Recopiez à l'identique toutes les entrées ci-dessous, sans y inclure les images.

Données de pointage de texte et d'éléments
* * *

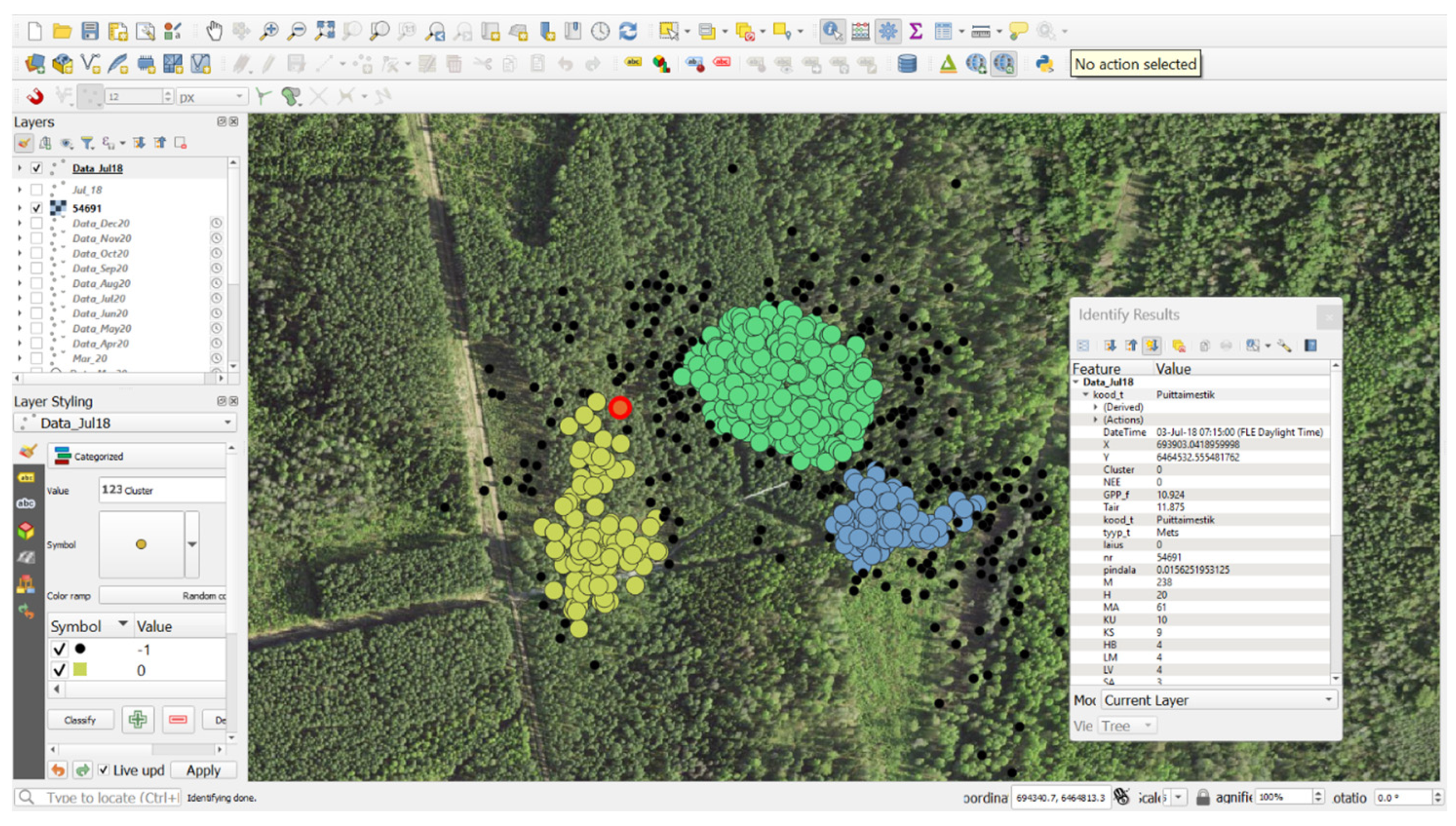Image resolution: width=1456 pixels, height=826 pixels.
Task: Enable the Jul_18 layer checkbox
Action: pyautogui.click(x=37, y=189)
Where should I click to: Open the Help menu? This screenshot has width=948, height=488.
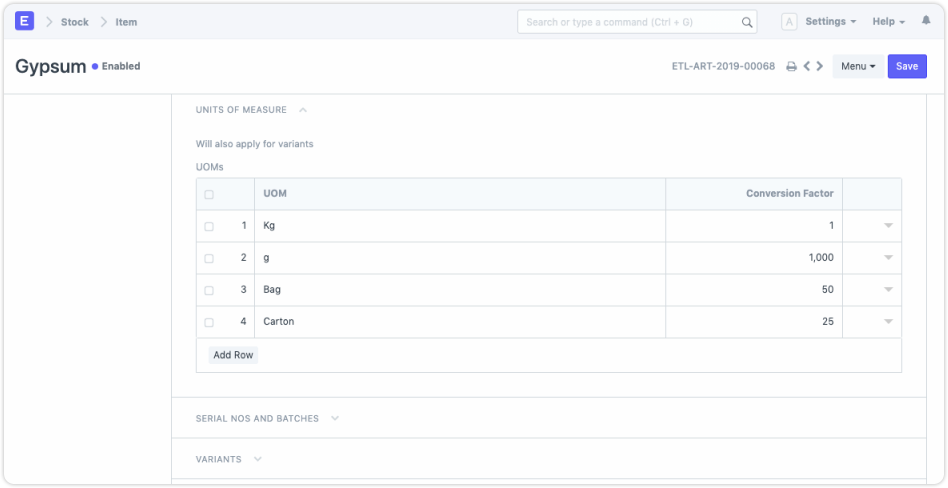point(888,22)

* * *

§ RÉPONSE À L'EXERCICE
Image resolution: width=1456 pixels, height=826 pixels.
Task: Enable the Jul_18 layer checkbox
Action: pyautogui.click(x=37, y=189)
Where should I click to: Open the Help menu? This screenshot has width=948, height=488.
point(888,22)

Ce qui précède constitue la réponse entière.